Take the bold step and begin with the little things you have. “Within no time you will look back and smile thanking God for giving you the patience and wisdom of starting small,” writes Timothy.

#4. Spread the word

There is a reason why some businesses grow faster while others are stuck: advertisement. You see, when you start a new agribusiness venture, you’re not investing to sell your products or services to yourself, but to other people. So, it is prudent for you to work on letting your target customers know about the existence of your business.

Spend time telling your friends, family, workmates, colleagues, and business contacts about your business. Don’t be afraid to post ads on your WhatsApp group, Facebook page, LinkedIn, and other social media platforms within your reach. Ask your friends to share the news with their friends. This is called grassroots marketing.

Occasionally, it may feel weird or awkward talking about your new venture especially to people who do not understand your idea. Some may even try to discourage you. So, you’ll need to stay focused. In due time, grassroots marketing will enable you to spread the word about your business at much lower costs than you ever imagined.  

There is no business that does not need advertising to succeed. Let me give you an example.

According to websitesetup.com, there are at least 1.7 billion websites. With over 4.66 billion active internet users worldwide, I still need to work hard to beat the competition and get people informed about the existence of my site otherwise no one is going to read my content. I spend time informing friends, advertising my posts on social media platforms, telling my family members –I mean taking every ethical step to attract readers.

How popular do you think Google is? You’re probably browsing on Google right now! There are 4.39 billion internet users like you who use Google. Even with that level of popularity, Alphabet –Google’s parent company, still spent 2.5 billion U.S. dollars on advertising in the United States in 2020 alone.

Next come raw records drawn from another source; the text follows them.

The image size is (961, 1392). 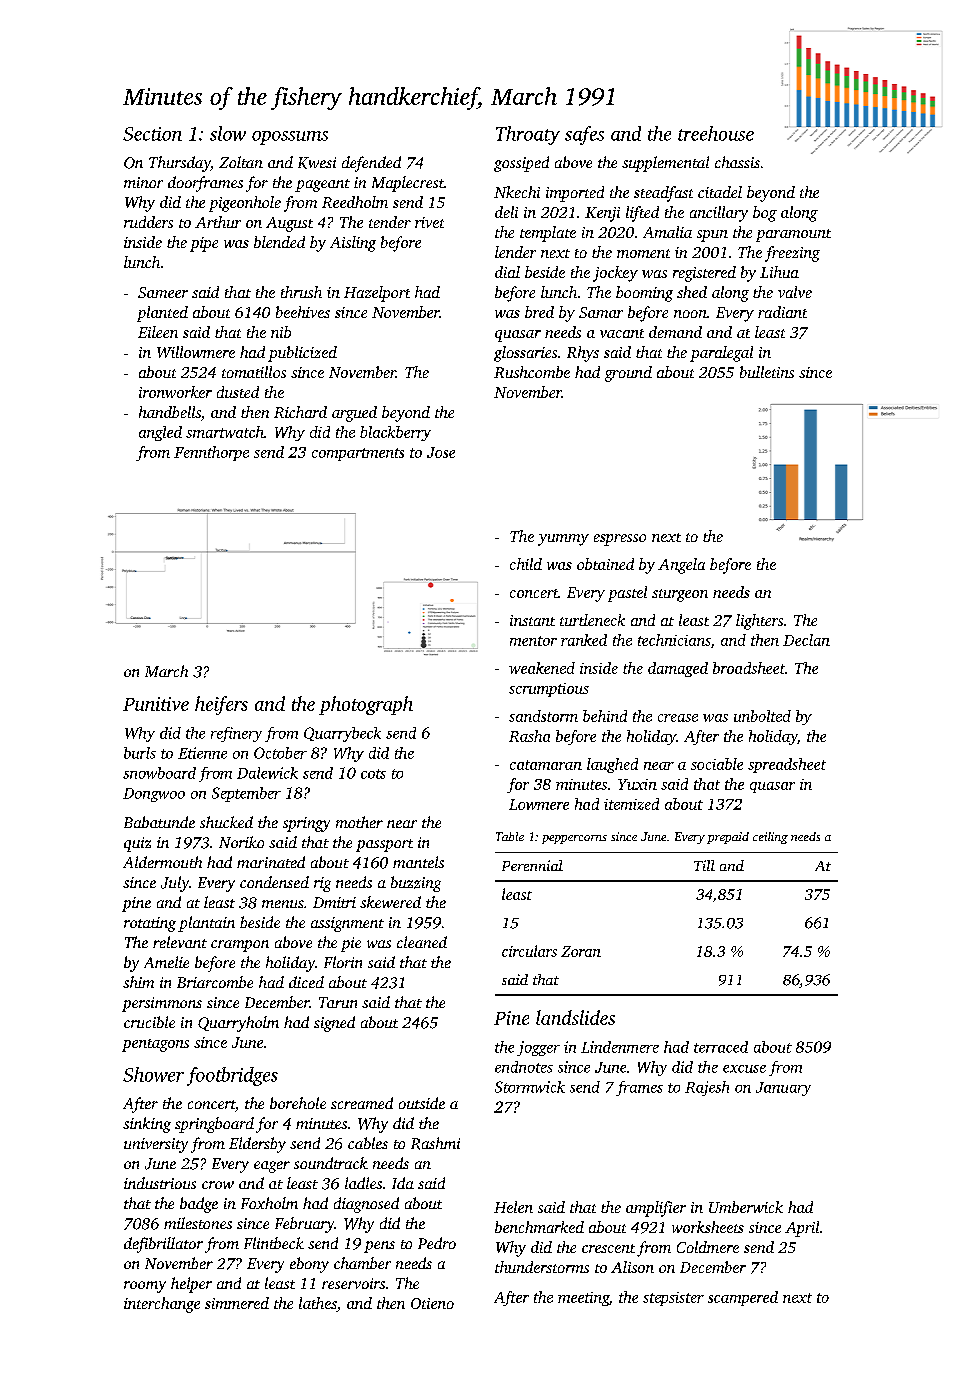 I want to click on blended, so click(x=279, y=242).
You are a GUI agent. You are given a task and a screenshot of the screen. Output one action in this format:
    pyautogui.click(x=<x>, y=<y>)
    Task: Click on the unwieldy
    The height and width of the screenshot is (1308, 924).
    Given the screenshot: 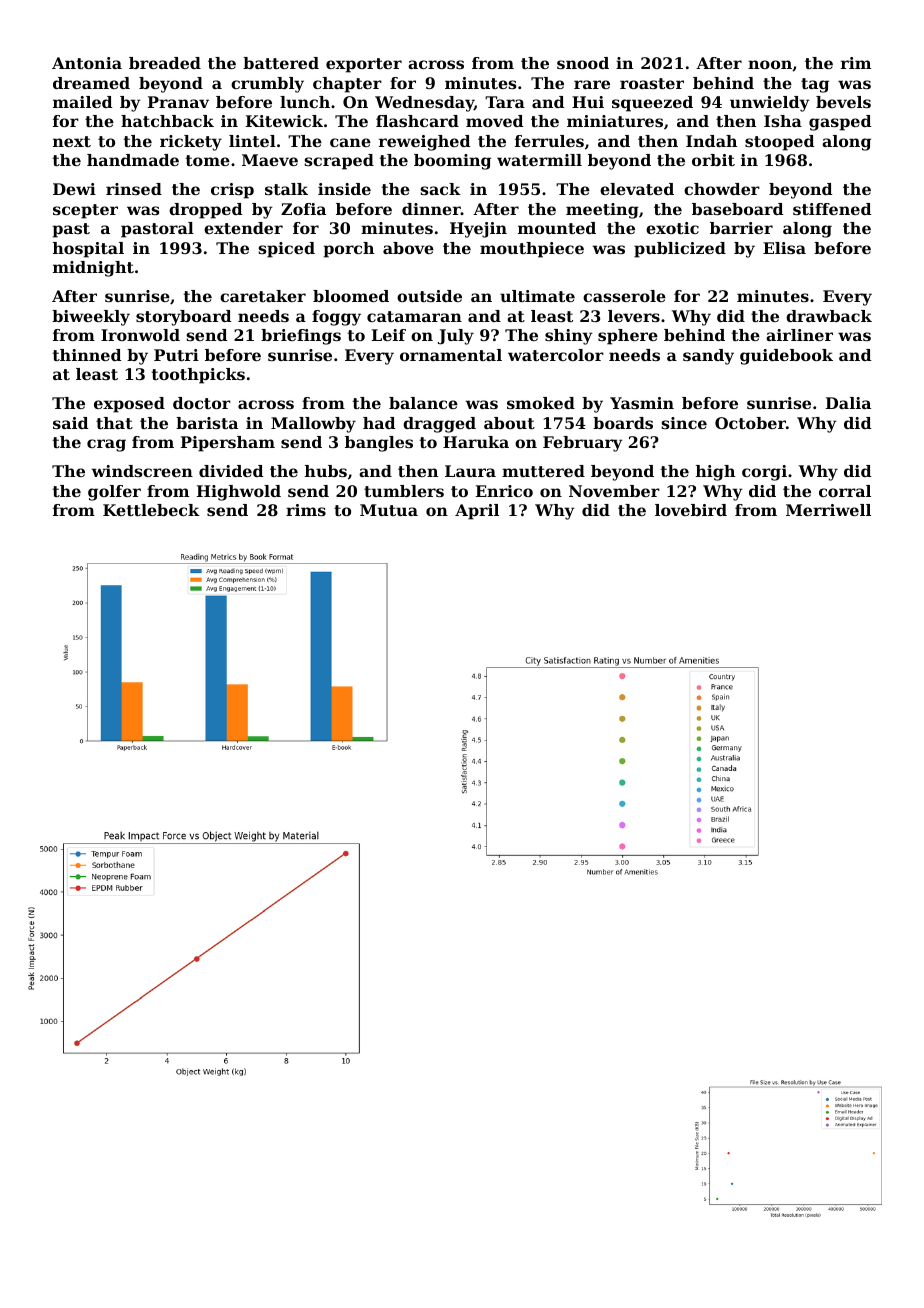 What is the action you would take?
    pyautogui.click(x=770, y=104)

That’s how important advertising is in the business world. So, do your marketing homework.

#5. Spend wisely

Whether your agribusiness enterprise is a startup or an established one, you’re going to need money. In fact, you’re going to have plenty of expenses to incur. Unfortunately, like millions of other youth agripreneurs in Kenya, chances are that you’re on a tight budget.

You’ve plenty of expenses to meet, but little money to fund those needs. That’s why your financial IQ or Financial Intelligence is going to be your most valuable asset. Avoid overspending and only spend when you have to. As an agripreneur myself, I know there are unavoidable expenses, but still, I do everything possible to find alternatives.

If you’re financially intelligent enough, you’ll be able to spread your little money over a broad range of expenditures. You’ll also be able to lower your financial needs and eventually, you’ll make big accomplishments with much less money.